Do you have the same question? Follow this Question
Apr 15, 2016 - 06:22 AM
Apr 15, 2016 - 07:48 AM
1) A vast majority of your deployed software is older than the SWIDTAG structure. There's no effective way to retro-actively deploy a SWIDTAG to a software title published in 2006.. or to apply post-install SWIDTAG insert should that 2006 software be re-installed next week. Ofcourse, that could change over time as older titles go to that big trashcan in the sky.... but you'll have to wait some time.
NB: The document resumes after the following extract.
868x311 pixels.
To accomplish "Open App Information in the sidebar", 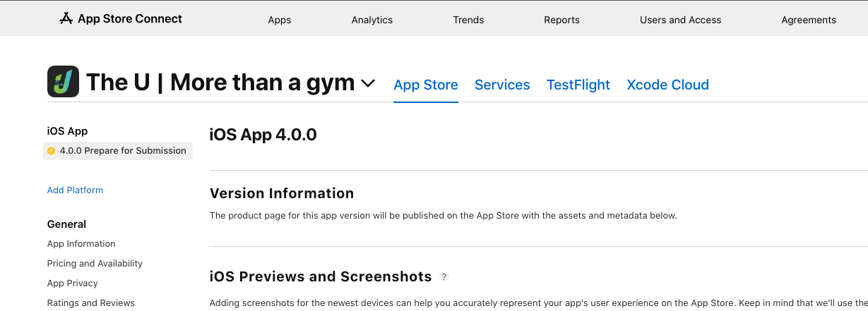I will (81, 244).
2) SWIDTAG structures are (currently) not being adopted by a majority of the leading SW vendors. Yup, Adobe is implementing them, and Microsoft has made a token effort to deploy them, but go look for yourself on your own PC. Search for REGID or SWIDTAG FILE and see how many - or how little - SWIDTAGS are out there at the moment. Though MS & Adobe are leading the way, the other vendors are currently not following in a way that is generating industry wide recognition. If you want to see what swidtags are existing across your Windows devices, take a look at Microsoft's MAP tool; it picks up SWIDTAGS !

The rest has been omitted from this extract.